Description: Abstract 4076 Purpose: Despite recent advances in the use of newly developed drugs, high-risk multiple myeloma (MM) patients harboring del13q, t(4;14) or del17p revealed significantly shorter survival. To overcome the limitation, we have screened forty synthetic anilinoquinazoline (AQ) derivatives, and found a novel compound, Q15, which significantly inhibited the growth of MM cell lines with high-risk chromosomal abnormalities. The purpose of this study is to examine anti-tumor and anti-osteoclastogenic activities of Q15 and to clarify the possibility of development of new drug effective for high-risk MM and bone diseases. Methods and Results: Forty AQ derivatives were synthesized and screened for anti-proliferative effect on KMS34 cells.

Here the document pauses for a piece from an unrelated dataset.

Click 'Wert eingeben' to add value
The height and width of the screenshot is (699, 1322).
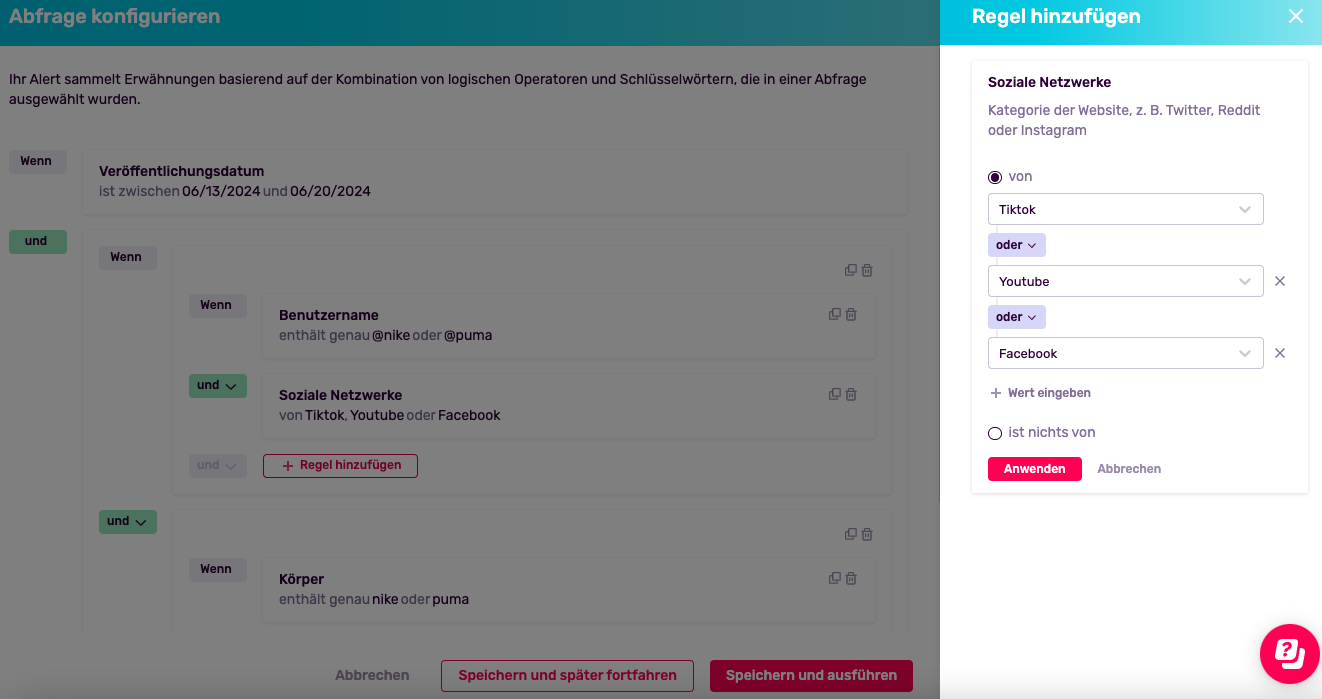(x=1040, y=393)
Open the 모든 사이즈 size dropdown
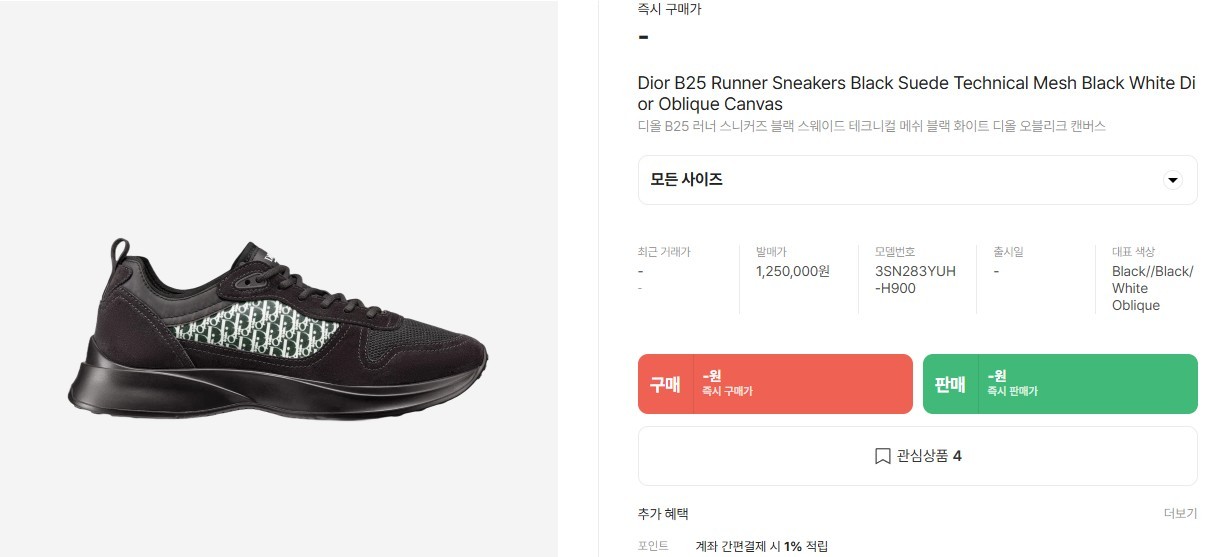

Q15 strongly inhibited growth of t(4;14)-positive KMS34 cells and induced apoptosis in much lower concentration (IC50=78nM) compared with gefitinib (IC50=2500nM), a representative AQ. Q15 also inhibited growth of other MM cell lines harboring high-risk chromosomal abnormalities. It was also found that Q15 did not inhibit intracellular tyrosine phosphorylation induced by EGF, FGF-2, HGF and IL-6, suggesting that Q15 showed anti-tumor activity in a different mechanism from that of gefitinib. In vivo anti-myeloma activity was evaluated by intraperitoneal injection of Q15 into KMS34-bearing lcr/SCID mice. Twenty mg/kg Q15 significantly delayed the tumor growth in these mice. Histopathological examinations revealed apoptosis of MM cells in Q15-treated mice. Growth of colony-forming cells was not suppressed by much higher concentrations (25μ M) of Q15 than IC50, suggesting low hematopoietic toxicity of Q15. In pharmacokinetic study using high-performance liquid chromatography (HPLC), the plasma concentration of Q15 in mice reached a maximum (Cmax=4.5μ M) at 1.5hr after injection, and its half life (T1/2) was 4.5hr. In addition, anti-osteoclastogenic activity was also examined by adding Q15 to M-CSF/RANK ligand-induced osteoclastogenic culture of bone marrow mononuclear cells from C57BL/6JJcl mice. The number of tartrate-resistant acid phosphatase (TRAP)-positive multinucleated osteoclasts was reduced in the presence of Q15. Conclusion: Q15, a novel AQ derivative, has anti-MM activity in vivo and is a potentially safe and effective drug for high-risk MM with bone lesions. Disclosures: No relevant conflicts of interest to declare.